Ric Knowles. Shakespeare and Canada: Essays on Production, Translation, and Adaptation.
Susan Bennett1 What is it with Shakespeare and Canada? Somehow this has become a relationship that obsessively captures the imagination not just of the scholarly community, but of our national media. Witness the recent flurry of interest in Colm Feore's performance as Cassius on Broadway. The marquee of the Belasco Theater reads "Denzel Washington" above "Julius Caesar"—a celebrity-driven hailing of its audience that elides Shakespeare and certainly Canada. But in an interview with Feore in The Globe and Mail, Canada's national newspaper, and in the inaugural "Scene" segment for The National, the jewel in the crown of the Canadian Broadcasting Corporation, there is a determined belief that Feore, as one of the Stratford Festival's most distinguished Shakespeareans, brings a credibility to the Broadway production. Further, as Kamal Al-Solaylee puts it in his review for The Globe & Mail ("Burying Caesar with faint praise,"April 14, 2005, R4), "[i]n a cast of 30, the closest anyone in this production comes to distilling a sense of Bard-like authority and vigour is Feore, who towers above his co-players like Gulliver on a day trip to Lilliput." Feore's performance is, the media would tell us, important for Canada. And it is this sensibility, simply put, that is Knowles's project in Shakespeare and Canada.

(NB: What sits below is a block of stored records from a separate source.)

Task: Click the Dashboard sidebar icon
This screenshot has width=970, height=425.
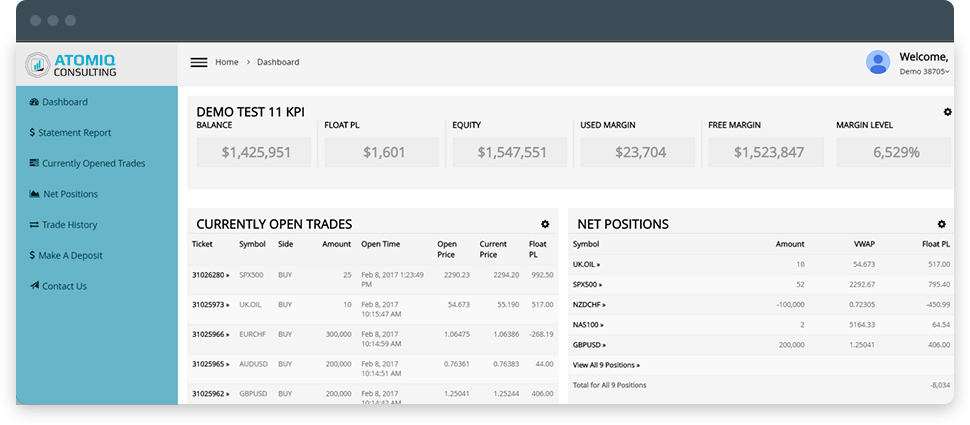Action: pyautogui.click(x=34, y=102)
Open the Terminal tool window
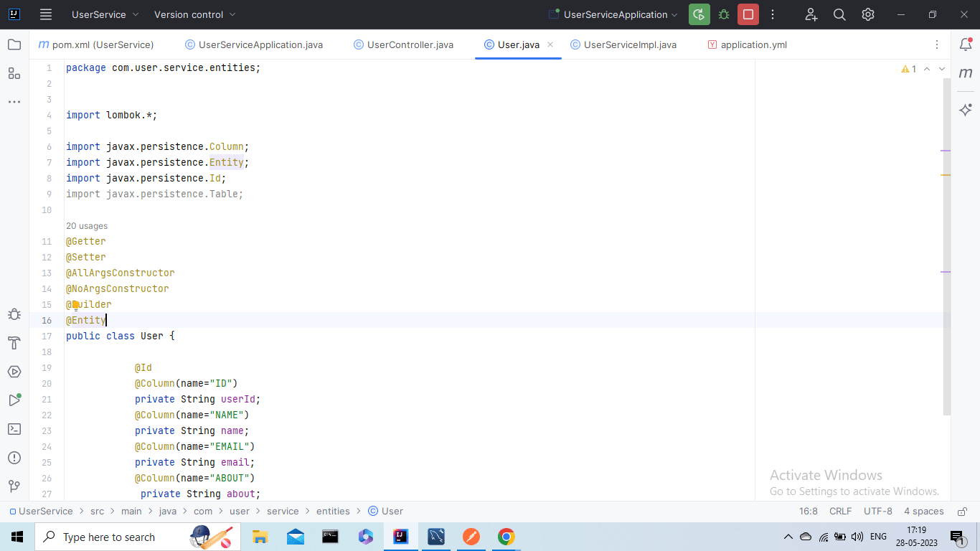 click(14, 429)
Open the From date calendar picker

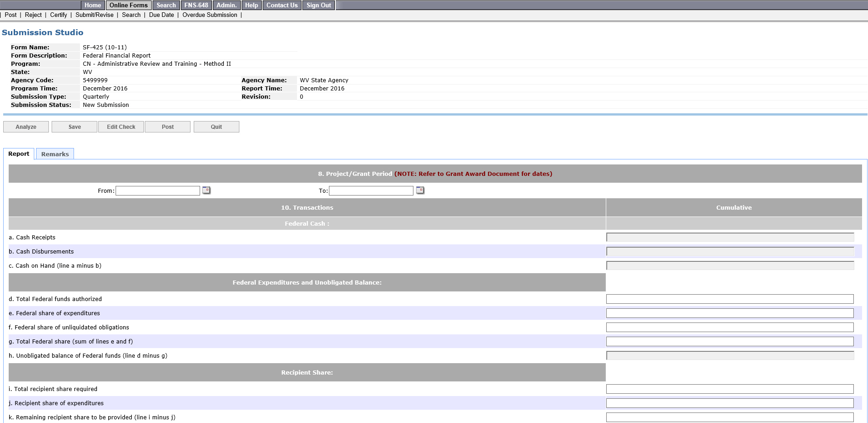click(x=206, y=190)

2 Knowles's book, appearing as the eighth volume in Peter Lang's "Dramaturgies" series (under the general editorship of Marc Maufort), provides a fascinating account of cultural "coattailing" (166) in its insistence in moving from the familiar investigative stance of "Shakespeare in Canada"to the more exploratory "Shakespeare and Canada." As Knowles explains: "I want to consider the two terms of my title as both shifting and mutually constitutive" (12). This volume comprises an introduction and six chapters, all of which have been previously published in oral and print versions in a range of venues, along with a brief Epilogue that allows not just for careful reflection on the work completed but a meditation on that yet to be done. This is no ordinary retrospective collection of essays, however, but something that is so much more important as a whole, gathered through time and bringing together a needed interrogation of the proliferated "Shakespeare in Canada" scholarship, cultural material analyses of Shakespearean production, multi-/inter-cultural practice in Canadian and Québec contexts, and postcolonial theatre theory. Each essay works both with appropriate critical approaches and detailed case study to build a productive and often provocative take on the Shakespeare and Canada conundrum. A particular emphasis is the author's care to locate both himself and his project:This volume represents an attempt to engage in what Gayatri Spivak might call an historical analysis and critique of my own position and the script that history has written for me as a postcolonial settler/invader critic writing in "English," while focusing on some aspects of ongoing relationship between "Shakespeare" and national identity in "Canada." (26)This self-awareness never drops out of sight in a discussion that starts with the Stratford Festival and moves through Shakespeare in translation on the Québec stage, Robert Lepage and the auteur-director, to feminist and other rewritings of Shakespeare's plays.
3 Each of the three sections—on Stratford, on Québec, and on adaptation—provides, then, a detailed discussion of particular cases and texts. The chapters on the Stratford Festival are the oldest, originally written in the early 1990s, but much of what Knowles argues could easily be brought to bear on its 2005 season. The discussion of Shakespeare in Québec occasions "a re-theorizing of the theatrical directing of classical scripts, particularly Shakespeare, and particularly as performed in postcolonial contexts, as resistance" (71). And the final two chapters, on adaptation, allow for nuanced and useful readings of recent Canadian rewritings of Shakespeare's plays, many of which we regularly teach in our classes.
4 Equally powerful in this book is the subsidiary yet interlocu-tory narrative of Knowles's footnotes—a sub-structure that engages consistently, persuasively, and boldly with the precepts of theory, Canadian (theatre) culture, and the academy. For instance, powerful notes on facing pages (note 9 on page 74 and note 10 on page 75) take to task, justly, the American powerhouse Association for Theatre in Higher Education, the Shakespeare Association of America, Shakespeare Quarterly, and the Royal Shakespeare Company—a literally underlying critique that points, I think, to the necessity of Knowles's Shakespeare and Canada argument. It suggests, too, Knowles's own complex imbrications in scholarly fields and cultural practices that too often "efface historical and other difference by consuming the other as part of a universal 'us'" (25).
5 This is a book that no reader of Theatre Research in Canada dare ignore: Shakespeare may not be your primary research area, but it is here the occasion through which Knowles raises a range of questions for all of theatre studies in Canada. More importantly still, he proposes—and effectively so—a future terrain that only our collective diligence and interest can begin to address.